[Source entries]
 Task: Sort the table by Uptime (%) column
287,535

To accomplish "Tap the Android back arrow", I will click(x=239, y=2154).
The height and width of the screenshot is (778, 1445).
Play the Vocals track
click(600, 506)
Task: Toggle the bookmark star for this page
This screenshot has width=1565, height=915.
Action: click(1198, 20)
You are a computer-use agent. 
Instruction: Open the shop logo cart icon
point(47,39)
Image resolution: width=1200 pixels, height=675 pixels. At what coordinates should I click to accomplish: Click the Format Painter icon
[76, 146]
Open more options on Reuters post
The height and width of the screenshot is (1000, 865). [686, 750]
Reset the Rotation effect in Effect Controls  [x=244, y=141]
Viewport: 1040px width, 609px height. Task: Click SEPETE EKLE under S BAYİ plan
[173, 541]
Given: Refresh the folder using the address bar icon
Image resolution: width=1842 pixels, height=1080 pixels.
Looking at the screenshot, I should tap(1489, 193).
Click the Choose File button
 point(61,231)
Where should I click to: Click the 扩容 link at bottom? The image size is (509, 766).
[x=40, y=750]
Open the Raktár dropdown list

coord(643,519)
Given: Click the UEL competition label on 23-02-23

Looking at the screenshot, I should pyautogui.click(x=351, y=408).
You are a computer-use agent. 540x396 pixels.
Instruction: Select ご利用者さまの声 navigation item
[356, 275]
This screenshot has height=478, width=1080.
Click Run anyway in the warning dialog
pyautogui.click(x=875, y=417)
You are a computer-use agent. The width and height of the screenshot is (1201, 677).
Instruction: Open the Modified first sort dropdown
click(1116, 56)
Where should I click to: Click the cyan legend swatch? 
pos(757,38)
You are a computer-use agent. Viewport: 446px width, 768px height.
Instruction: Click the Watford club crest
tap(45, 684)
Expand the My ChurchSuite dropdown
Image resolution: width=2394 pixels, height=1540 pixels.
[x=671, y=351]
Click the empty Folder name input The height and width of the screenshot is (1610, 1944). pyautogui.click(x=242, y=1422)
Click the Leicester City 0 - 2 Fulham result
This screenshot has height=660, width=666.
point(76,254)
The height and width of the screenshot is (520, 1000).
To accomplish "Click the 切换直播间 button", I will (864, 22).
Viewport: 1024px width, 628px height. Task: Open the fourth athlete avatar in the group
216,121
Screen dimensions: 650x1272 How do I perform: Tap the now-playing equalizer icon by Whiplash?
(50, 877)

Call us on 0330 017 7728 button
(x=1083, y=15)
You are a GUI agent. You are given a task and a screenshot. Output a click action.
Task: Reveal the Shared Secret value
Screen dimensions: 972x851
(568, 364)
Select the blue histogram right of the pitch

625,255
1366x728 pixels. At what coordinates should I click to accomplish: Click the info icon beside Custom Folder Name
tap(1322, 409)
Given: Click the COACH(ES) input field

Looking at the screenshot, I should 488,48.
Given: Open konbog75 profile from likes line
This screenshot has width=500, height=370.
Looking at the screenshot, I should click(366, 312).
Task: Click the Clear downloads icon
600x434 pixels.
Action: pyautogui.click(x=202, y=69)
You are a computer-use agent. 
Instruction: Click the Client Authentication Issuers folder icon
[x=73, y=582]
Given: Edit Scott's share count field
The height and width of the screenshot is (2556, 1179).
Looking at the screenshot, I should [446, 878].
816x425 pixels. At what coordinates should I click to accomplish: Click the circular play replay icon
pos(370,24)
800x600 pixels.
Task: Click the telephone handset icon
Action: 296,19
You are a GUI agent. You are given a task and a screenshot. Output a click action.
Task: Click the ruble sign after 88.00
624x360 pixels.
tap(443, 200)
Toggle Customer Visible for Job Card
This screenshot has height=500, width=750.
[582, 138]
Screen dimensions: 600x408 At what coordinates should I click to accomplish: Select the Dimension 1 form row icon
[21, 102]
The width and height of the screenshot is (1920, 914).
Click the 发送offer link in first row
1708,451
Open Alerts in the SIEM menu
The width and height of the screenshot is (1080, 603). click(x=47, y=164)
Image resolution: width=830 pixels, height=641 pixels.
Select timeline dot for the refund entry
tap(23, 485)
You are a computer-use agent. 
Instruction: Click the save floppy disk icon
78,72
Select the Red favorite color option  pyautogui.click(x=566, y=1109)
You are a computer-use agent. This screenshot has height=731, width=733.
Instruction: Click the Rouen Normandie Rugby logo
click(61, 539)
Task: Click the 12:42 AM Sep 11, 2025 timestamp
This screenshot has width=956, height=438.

→ Task to carry out
Can you return every one of the entries above, word for word and unchanged?

→ Response to the exercise
 Task: Sort the table by Uptime (%) column
287,535

To accomplish "Tap the Android back arrow", I will click(x=239, y=2154).
The height and width of the screenshot is (778, 1445).
Play the Vocals track
click(600, 506)
Task: Toggle the bookmark star for this page
This screenshot has width=1565, height=915.
Action: click(1198, 20)
You are a computer-use agent. 
Instruction: Open the shop logo cart icon
point(47,39)
Image resolution: width=1200 pixels, height=675 pixels. At what coordinates should I click to accomplish: Click the Format Painter icon
[76, 146]
Open more options on Reuters post
The height and width of the screenshot is (1000, 865). [686, 750]
Reset the Rotation effect in Effect Controls  [x=244, y=141]
Viewport: 1040px width, 609px height. Task: Click SEPETE EKLE under S BAYİ plan
[173, 541]
Given: Refresh the folder using the address bar icon
Image resolution: width=1842 pixels, height=1080 pixels.
Looking at the screenshot, I should tap(1489, 193).
Click the Choose File button
 point(61,231)
Where should I click to: Click the 扩容 link at bottom? The image size is (509, 766).
[x=40, y=750]
Open the Raktár dropdown list

coord(643,519)
Given: Click the UEL competition label on 23-02-23

Looking at the screenshot, I should pyautogui.click(x=351, y=408).
You are a computer-use agent. 540x396 pixels.
Instruction: Select ご利用者さまの声 navigation item
[356, 275]
This screenshot has height=478, width=1080.
Click Run anyway in the warning dialog
pyautogui.click(x=875, y=417)
You are a computer-use agent. The width and height of the screenshot is (1201, 677).
Instruction: Open the Modified first sort dropdown
click(1116, 56)
Where should I click to: Click the cyan legend swatch? 
pos(757,38)
You are a computer-use agent. Viewport: 446px width, 768px height.
Instruction: Click the Watford club crest
tap(45, 684)
Expand the My ChurchSuite dropdown
Image resolution: width=2394 pixels, height=1540 pixels.
[x=671, y=351]
Click the empty Folder name input The height and width of the screenshot is (1610, 1944). pyautogui.click(x=242, y=1422)
Click the Leicester City 0 - 2 Fulham result
This screenshot has height=660, width=666.
point(76,254)
The height and width of the screenshot is (520, 1000).
To accomplish "Click the 切换直播间 button", I will (864, 22).
Viewport: 1024px width, 628px height. Task: Open the fourth athlete avatar in the group
216,121
Screen dimensions: 650x1272 How do I perform: Tap the now-playing equalizer icon by Whiplash?
(50, 877)

Call us on 0330 017 7728 button
(x=1083, y=15)
You are a GUI agent. You are given a task and a screenshot. Output a click action.
Task: Reveal the Shared Secret value
Screen dimensions: 972x851
(568, 364)
Select the blue histogram right of the pitch

625,255
1366x728 pixels. At what coordinates should I click to accomplish: Click the info icon beside Custom Folder Name
tap(1322, 409)
Given: Click the COACH(ES) input field

Looking at the screenshot, I should 488,48.
Given: Open konbog75 profile from likes line
This screenshot has width=500, height=370.
Looking at the screenshot, I should click(366, 312).
Task: Click the Clear downloads icon
600x434 pixels.
Action: pyautogui.click(x=202, y=69)
You are a computer-use agent. 
Instruction: Click the Client Authentication Issuers folder icon
[x=73, y=582]
Given: Edit Scott's share count field
The height and width of the screenshot is (2556, 1179).
Looking at the screenshot, I should [446, 878].
816x425 pixels. At what coordinates should I click to accomplish: Click the circular play replay icon
pos(370,24)
800x600 pixels.
Task: Click the telephone handset icon
Action: 296,19
You are a GUI agent. You are given a task and a screenshot. Output a click action.
Task: Click the ruble sign after 88.00
624x360 pixels.
tap(443, 200)
Toggle Customer Visible for Job Card
This screenshot has height=500, width=750.
[582, 138]
Screen dimensions: 600x408 At what coordinates should I click to accomplish: Select the Dimension 1 form row icon
[21, 102]
The width and height of the screenshot is (1920, 914).
Click the 发送offer link in first row
1708,451
Open Alerts in the SIEM menu
The width and height of the screenshot is (1080, 603). click(x=47, y=164)
Image resolution: width=830 pixels, height=641 pixels.
Select timeline dot for the refund entry
tap(23, 485)
You are a computer-use agent. 
Instruction: Click the save floppy disk icon
78,72
Select the Red favorite color option  pyautogui.click(x=566, y=1109)
You are a computer-use agent. This screenshot has height=731, width=733.
Instruction: Click the Rouen Normandie Rugby logo
click(61, 539)
Task: Click the 12:42 AM Sep 11, 2025 timestamp
This screenshot has width=956, height=438.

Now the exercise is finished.